| Passage |
+++++

Australia’s apparent consumption of virgin fibre pulp fell 12.4% in 2019-20, according to IndustryEdge’s latest analysis. Driven lower by the closure of Norske Skog’s Albury mill in late 2019, total virgin pulp consumption fell to 1.581 million tonnes, the lowest level in a decade. Source: IndustryEdge
Although most of the impact was on mechanical pulp (-45.2% on 2018-19), chemical pulp consumption was also 2.1% lower.
The fibre consumption model shows that implied recovered paper use lifted 14.0% to 1.780 million tonnes. While that is feasible, expectations after discussion with some manufacturers is that is likely to be too high, with pulp inventories having taken up some of the volume over the year. This is strategically important information for the national industry, and potentially for policy makers.
While it is expected that 2019-20 was an ‘outlier’ year in many respects, it is also likely to be signalling a significant pattern change. After more than a decade of equilibrium, if not dominance, utilization of virgin fibre pulp is waning in Australia.
There are distinguishing features to the most recent year. The following may mean a return to the fibre equilibrium of the past decade is just a year away, but in general, that is unlikely.
What set 2019-20 apart includes:
- Closure of the Albury mill (permanent reduction in wood fibre and recovered fibre use)
- Lingering drought reducing primary production and impacting demand for packaging materials
- Extensive bushfires impacting primary production and reducing demand and supply of virgin fibre
- Recovered paper export challenges meaning more supply of recovered paper was available at lower prices than any time in the two previous decades
- Increased deliveries to households (B2C) increasing throughput of lower value corrugated boxes, containing on average a higher proportion of recovered fibre (based on interviews with producers)
- Moderately decreased exports of food and other products typically shipped in virgin fibre corrugated boxes
Hence the implied proportion of recovered fibre used in Australia has returned to more or less the position it held a decade ago.

+++++

| Set of tasks |
1. Please answer these questions from the pulp consumption analysis:
(a) What was total virgin pulp consumption in Australia in 2019-20?
(b) By what percentage did chemical pulp consumption fall?
(c) To what level did implied recovered paper use rise?
2. In the pulp consumption analysis, why is the implied recovered paper figure for 2019-20 thought to be too high?
These lines come from a different source.

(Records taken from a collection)
+++++

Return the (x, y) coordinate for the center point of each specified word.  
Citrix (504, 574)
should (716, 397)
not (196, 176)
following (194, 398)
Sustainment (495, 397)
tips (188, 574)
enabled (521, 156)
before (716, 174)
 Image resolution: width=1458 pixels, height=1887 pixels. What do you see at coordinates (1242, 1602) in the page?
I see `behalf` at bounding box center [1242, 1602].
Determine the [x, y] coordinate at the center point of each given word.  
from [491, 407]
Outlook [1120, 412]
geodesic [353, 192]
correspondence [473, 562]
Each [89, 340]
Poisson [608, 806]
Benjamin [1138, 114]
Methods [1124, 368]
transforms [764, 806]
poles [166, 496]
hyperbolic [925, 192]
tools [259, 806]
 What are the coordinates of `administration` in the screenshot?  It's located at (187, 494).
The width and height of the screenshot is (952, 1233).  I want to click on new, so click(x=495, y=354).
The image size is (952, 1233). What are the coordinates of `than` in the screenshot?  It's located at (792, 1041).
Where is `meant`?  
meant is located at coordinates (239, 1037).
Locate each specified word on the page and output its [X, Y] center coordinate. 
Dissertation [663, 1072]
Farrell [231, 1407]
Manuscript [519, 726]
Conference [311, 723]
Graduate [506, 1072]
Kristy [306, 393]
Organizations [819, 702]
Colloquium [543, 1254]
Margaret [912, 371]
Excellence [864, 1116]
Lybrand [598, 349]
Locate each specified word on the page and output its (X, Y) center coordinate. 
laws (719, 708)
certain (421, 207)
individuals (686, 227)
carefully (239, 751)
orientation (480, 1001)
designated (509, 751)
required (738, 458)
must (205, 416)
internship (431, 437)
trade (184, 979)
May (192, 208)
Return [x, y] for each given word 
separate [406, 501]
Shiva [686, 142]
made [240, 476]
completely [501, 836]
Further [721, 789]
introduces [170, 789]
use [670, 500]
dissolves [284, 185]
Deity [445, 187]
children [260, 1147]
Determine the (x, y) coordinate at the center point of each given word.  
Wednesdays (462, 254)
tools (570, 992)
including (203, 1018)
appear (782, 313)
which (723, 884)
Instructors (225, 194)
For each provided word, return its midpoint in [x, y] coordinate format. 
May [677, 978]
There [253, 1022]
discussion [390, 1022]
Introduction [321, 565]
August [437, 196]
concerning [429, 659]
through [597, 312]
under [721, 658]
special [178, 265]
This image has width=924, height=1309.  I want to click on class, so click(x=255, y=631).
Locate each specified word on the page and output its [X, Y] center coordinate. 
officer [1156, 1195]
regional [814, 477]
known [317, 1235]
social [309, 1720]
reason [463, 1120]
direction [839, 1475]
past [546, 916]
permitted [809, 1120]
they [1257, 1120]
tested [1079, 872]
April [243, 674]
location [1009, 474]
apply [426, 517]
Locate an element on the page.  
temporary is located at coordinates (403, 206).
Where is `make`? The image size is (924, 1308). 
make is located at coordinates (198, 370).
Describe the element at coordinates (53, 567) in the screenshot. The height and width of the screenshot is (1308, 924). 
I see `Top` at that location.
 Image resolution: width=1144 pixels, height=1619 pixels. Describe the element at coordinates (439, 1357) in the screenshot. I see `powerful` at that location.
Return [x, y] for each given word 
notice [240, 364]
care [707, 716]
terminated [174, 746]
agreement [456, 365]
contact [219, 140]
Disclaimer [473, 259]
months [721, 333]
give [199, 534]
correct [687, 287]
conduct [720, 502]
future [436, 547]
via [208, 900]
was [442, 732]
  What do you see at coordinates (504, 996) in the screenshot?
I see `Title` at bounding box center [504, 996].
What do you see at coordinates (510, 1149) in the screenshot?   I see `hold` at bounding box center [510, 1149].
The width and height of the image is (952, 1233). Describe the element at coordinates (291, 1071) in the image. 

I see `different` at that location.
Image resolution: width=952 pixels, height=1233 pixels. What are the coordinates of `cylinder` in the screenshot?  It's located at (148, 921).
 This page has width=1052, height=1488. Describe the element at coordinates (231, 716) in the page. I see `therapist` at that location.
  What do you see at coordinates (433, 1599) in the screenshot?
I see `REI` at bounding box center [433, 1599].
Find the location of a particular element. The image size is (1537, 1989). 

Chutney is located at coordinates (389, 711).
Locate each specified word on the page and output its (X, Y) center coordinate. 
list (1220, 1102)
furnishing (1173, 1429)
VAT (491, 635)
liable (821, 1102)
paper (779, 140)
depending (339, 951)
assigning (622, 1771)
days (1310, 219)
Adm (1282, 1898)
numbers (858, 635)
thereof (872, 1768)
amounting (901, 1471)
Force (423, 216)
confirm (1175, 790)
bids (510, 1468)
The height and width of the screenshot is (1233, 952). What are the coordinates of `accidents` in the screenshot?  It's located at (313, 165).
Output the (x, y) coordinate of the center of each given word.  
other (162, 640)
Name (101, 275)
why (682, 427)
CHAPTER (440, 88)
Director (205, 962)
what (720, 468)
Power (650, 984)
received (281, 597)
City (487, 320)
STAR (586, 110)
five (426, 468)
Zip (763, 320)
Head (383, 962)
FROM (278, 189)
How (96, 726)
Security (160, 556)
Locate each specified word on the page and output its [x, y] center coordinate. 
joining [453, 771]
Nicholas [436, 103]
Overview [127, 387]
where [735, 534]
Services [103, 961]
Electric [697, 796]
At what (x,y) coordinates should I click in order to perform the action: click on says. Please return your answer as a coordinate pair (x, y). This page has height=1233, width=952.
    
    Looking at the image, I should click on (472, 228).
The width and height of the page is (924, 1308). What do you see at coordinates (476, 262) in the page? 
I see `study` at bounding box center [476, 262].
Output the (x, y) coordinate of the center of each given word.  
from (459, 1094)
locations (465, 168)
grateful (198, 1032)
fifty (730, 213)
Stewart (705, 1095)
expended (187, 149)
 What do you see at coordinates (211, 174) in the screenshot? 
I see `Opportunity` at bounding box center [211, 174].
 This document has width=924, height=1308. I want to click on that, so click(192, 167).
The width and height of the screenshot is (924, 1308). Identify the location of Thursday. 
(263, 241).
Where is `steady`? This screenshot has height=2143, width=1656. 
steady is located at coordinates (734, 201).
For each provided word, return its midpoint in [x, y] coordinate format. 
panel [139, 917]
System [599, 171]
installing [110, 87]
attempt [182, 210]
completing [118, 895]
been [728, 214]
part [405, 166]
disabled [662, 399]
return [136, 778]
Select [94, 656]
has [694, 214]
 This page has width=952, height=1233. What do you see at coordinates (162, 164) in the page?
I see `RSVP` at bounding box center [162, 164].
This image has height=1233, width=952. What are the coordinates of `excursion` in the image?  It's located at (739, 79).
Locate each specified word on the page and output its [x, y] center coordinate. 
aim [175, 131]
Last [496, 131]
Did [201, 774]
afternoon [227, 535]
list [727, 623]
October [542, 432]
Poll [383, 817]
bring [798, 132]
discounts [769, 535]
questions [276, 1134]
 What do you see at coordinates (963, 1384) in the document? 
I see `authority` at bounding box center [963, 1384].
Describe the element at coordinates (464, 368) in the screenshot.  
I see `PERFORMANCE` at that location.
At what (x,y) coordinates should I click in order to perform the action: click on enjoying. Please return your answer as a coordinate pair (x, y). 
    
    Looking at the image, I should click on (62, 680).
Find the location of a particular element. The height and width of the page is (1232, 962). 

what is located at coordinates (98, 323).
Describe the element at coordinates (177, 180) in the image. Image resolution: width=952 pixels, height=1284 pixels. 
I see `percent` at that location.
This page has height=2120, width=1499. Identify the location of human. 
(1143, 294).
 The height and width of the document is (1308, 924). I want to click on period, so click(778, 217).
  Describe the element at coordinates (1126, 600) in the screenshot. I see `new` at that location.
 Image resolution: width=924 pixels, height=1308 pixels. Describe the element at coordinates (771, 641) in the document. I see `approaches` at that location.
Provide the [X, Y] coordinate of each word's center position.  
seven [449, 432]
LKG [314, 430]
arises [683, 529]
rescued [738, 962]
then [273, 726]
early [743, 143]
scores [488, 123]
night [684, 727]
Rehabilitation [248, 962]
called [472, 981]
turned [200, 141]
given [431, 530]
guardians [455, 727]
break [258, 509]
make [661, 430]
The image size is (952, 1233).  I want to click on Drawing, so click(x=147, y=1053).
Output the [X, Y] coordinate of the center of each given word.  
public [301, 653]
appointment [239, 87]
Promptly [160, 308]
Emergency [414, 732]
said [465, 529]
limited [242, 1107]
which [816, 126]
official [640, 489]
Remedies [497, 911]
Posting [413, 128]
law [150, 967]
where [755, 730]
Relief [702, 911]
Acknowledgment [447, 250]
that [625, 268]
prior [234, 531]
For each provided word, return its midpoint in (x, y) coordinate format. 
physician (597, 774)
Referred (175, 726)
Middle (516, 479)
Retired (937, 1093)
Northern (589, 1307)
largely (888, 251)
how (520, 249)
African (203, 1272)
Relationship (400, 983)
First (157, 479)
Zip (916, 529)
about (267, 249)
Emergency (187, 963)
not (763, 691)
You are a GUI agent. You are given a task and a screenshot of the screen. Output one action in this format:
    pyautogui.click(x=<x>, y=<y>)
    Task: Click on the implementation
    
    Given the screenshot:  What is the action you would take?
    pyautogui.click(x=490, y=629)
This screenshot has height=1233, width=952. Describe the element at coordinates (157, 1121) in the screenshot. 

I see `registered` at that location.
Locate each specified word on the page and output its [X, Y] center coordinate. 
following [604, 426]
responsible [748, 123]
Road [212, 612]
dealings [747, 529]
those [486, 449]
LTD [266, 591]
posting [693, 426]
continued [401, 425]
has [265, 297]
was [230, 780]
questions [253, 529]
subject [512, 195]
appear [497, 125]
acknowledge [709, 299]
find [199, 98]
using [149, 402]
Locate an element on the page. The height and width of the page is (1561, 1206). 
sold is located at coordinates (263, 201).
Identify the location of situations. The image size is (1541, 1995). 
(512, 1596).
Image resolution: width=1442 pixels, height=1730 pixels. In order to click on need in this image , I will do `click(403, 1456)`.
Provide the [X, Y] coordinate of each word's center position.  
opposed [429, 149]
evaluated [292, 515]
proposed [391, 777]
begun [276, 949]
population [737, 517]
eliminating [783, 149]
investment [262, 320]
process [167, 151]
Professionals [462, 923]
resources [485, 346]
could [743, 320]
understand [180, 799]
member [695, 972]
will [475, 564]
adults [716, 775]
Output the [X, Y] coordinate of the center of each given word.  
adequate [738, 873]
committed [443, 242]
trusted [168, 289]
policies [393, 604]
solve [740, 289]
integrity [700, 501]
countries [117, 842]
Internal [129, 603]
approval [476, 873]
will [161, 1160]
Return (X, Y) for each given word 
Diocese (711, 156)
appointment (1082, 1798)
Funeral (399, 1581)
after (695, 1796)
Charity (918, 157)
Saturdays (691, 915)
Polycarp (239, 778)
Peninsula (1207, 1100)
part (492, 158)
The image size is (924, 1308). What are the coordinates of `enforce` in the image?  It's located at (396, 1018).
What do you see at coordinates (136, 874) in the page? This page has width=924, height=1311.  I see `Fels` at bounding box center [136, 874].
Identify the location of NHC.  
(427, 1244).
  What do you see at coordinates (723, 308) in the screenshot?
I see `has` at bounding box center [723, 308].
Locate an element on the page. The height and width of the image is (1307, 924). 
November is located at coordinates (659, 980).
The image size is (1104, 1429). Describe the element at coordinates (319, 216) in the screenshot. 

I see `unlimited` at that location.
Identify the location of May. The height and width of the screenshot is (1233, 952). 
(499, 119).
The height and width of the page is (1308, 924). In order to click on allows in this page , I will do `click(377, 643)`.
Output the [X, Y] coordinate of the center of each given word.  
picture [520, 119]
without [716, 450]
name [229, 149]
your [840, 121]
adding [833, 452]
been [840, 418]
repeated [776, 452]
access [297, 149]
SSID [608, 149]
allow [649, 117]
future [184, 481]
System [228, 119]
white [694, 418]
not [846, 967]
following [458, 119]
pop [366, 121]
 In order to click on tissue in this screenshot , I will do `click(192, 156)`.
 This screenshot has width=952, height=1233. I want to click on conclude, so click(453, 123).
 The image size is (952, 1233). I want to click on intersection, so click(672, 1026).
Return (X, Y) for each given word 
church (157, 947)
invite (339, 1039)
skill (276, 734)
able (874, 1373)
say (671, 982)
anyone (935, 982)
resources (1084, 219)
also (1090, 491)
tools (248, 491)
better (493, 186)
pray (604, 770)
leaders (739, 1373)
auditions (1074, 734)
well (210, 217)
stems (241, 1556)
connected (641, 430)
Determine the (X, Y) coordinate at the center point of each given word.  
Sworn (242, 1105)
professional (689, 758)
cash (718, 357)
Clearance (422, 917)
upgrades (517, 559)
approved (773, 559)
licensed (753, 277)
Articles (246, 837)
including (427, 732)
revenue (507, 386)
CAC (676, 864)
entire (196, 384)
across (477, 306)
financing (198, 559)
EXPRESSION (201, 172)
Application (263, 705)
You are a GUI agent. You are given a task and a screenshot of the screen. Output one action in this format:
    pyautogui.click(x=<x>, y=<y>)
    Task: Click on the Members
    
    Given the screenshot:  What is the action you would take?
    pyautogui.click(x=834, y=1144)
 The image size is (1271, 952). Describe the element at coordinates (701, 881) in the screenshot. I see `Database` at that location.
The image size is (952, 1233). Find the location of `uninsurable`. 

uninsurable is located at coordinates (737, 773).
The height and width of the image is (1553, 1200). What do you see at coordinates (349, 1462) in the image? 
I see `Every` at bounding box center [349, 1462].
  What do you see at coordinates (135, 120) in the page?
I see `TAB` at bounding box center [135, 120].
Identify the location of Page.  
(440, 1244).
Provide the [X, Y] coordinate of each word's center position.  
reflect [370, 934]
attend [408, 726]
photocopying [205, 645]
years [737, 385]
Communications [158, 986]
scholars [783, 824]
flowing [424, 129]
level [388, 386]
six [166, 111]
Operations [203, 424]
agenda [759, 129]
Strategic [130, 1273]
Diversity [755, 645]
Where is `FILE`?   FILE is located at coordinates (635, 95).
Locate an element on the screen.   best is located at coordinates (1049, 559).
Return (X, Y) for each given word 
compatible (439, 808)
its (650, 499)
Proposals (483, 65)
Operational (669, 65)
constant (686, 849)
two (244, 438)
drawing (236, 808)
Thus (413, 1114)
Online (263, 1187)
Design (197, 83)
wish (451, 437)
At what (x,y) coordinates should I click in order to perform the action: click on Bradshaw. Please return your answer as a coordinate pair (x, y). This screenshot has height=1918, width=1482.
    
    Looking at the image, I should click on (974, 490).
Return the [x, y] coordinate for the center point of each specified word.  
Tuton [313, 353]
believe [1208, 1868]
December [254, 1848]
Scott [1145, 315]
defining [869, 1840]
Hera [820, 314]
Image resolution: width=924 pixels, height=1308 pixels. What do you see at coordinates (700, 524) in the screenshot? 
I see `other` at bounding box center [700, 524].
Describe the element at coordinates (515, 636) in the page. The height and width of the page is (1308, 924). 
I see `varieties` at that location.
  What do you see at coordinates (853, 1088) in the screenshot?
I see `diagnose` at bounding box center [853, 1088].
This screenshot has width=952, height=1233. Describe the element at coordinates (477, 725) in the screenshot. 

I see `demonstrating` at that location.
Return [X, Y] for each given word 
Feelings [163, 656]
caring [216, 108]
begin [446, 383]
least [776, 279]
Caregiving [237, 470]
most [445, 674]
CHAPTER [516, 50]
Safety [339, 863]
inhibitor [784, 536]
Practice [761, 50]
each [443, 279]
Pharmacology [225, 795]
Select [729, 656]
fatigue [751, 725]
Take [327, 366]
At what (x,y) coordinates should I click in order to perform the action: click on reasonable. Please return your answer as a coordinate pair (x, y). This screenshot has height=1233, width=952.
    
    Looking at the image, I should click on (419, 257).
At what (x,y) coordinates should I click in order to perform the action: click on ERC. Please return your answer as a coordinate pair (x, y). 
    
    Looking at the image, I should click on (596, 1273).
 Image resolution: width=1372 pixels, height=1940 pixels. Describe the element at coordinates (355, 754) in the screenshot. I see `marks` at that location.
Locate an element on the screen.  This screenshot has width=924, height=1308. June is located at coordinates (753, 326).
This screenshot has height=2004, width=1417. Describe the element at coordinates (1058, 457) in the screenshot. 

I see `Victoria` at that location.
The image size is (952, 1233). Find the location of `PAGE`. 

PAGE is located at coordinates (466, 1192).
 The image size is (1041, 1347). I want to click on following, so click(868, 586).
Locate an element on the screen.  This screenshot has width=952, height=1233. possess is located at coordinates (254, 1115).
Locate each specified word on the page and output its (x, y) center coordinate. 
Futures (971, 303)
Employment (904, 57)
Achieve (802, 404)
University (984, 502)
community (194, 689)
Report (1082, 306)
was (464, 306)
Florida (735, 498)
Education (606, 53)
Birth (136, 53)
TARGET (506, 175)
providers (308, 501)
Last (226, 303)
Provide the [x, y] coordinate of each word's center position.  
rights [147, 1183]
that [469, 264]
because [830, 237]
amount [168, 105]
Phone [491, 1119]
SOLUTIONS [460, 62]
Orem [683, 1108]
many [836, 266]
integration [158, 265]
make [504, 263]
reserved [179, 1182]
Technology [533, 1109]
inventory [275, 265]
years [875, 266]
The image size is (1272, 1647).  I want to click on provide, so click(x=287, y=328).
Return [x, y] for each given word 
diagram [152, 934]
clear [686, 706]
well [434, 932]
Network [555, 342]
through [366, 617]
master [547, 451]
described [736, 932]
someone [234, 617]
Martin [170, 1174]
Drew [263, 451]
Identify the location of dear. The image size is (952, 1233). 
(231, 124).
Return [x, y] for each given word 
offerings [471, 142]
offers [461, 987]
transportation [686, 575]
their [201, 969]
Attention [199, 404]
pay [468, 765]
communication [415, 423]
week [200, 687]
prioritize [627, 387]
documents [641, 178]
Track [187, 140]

+++++

| Answers to the exercise |
1.
(a) 1.581 million tonnes
(b) 2.1%
(c) 1.780 million tonnes

2. After discussion with some manufacturers, the expectation is that pulp inventories took up some of the volume over the year. The implied use is therefore likely higher than the amount actually used.